The opinion of the court was delivered by: Spatt, District Judge.
MEMORANDUM OF DECISION AND ORDER
On December 20, 2006, Michael Levinson (the "Debtor" or the "Appellant") filed a petition under Chapter 13 of the Bankruptcy Code (the "Petition"). Presently before the Court is an appeal by the Appellant from an Order of United States Bankruptcy Judge Dorothy T. Eisenberg which denied his motion for an order pursuant to 11 U.S.C. § 522(f)(1), avoiding the judicial lien of R&E Property Corp. ("R&E" or the "Appellee") against his interest in certain real property located at 20 Meadow Drive, Woodmere, New York (the "Property"), owned by the Appellant and his wife as tenants in the entirety.
R&E is a secured creditor of the Debtor by virtue of a judgment in the amount of $428,576.79, entered in the Nassau County Clerk's Office on October 10, 2006. On October 21, 2006, the Debtor's Property, owned as a tenant in the entirety with his wife, was appraised at a value of $900,000, pursuant to an appraisal obtained by the Debtor. On December 20, 2006, the Debtor filed the Petition and a Chapter 13 Plan. On January 10, 2007, R&E filed a secured claim in the amount of $436,080.07 plus statutory interest from October 10, 2006. In May 2007, the Debtor filed an Amended Chapter 13 Plan, proposing payment to R&E in the sum of $51,172, plus interest.
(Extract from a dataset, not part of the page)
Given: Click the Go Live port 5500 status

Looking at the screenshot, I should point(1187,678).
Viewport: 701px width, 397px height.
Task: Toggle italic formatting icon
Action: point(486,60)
In the Petition, the Debtor valued his interest in the Property at $103,706.10, based on an actuarial analysis obtained by the Debtor from an actuary, Barry Kaplan. The Debtor contended that the present value of his survivorship interest in the Property as a tenant in the entirety was 11% of the Property's total value, based upon the fact that he is three years older than his wife and that neither spouse receives disability payments. The total liens against the Property were as follows: (1) a home equity line of credit held by Bank of New York in the amount of $16,966.04; (2) a $20,000 mortgage held by Chase Bank with a balance of $84.44, which has since been satisfied; and (3) R&E's judgment lien in the amount of $436,080.07, plus interest.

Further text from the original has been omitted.